IA: You did portraits that depict ordinary women’s faces, but they are very beautiful. This is the same tendency you have to depict everyday life elements; like the old houses and the other scenes you have done depicting shops, cars and rooms. You don’t try to create superior and unimaginable girls or houses. Do you consider that as your characteristic style?


J.S. : The same as I prefer an old big house to an important building, I prefer an average woman to a top model or a famous actress. That is because the beauty of a woman is subjective and is not subject to any absolutely reliable norm. The women that used to be beautiful are fat and the women that were not beautiful before are will be beautiful tomorrow. What really captures us is something as simple as an expression or a look; something that reveals to us what is inside that person and in some way drives us to the really beautiful part of a woman, her soul.


IA: Your work Composition #4 (Picture above) is a whole life in one image. It tells the story of three generations, but without words or human presence, can you tell us more about this work?


J.S. : It is the house of an old woman that has an obese son that works in a wine factory and has another son that lives in the great city living a modern life, he uses a PDA, listens MP3’s, drives a BMW and paints abstract pictures. She has a small granddaughter that eats up the candies from the box under the television and she decorates the furniture with stickers of the Power- Puff Girls. The grandmother has enough resources to buy a new piece of furniture, but she doesn't do it because the furniture works perfectly. And neither will she purchase a new television because the one she has was brought by her deceased husband from the neighboring town on foot.

IA: What scene would like to create and haven't created yet?

J.S. : That would be the room where I passed my years of adolescence in my parents' house.


IA: What do you think you can express with CG tools you can't with traditional media and why?

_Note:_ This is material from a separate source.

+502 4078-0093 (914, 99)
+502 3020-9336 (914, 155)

J.S. : Nothing, I would find the inverse question more logical. The human being, since his origin, has used tools based on pigments over surfaces and that has allowed him to develop a powerful instinct of 2D rendering. The necessity to dominate the computer and its complex programs of modeling and render makes the path from the idea to its final result in 3D not to so direct. No one in front a computer is able to represent objects or figures until studying them for many months and even then he will be far from dominating the media at the same level that we dominate the pencil and the paper.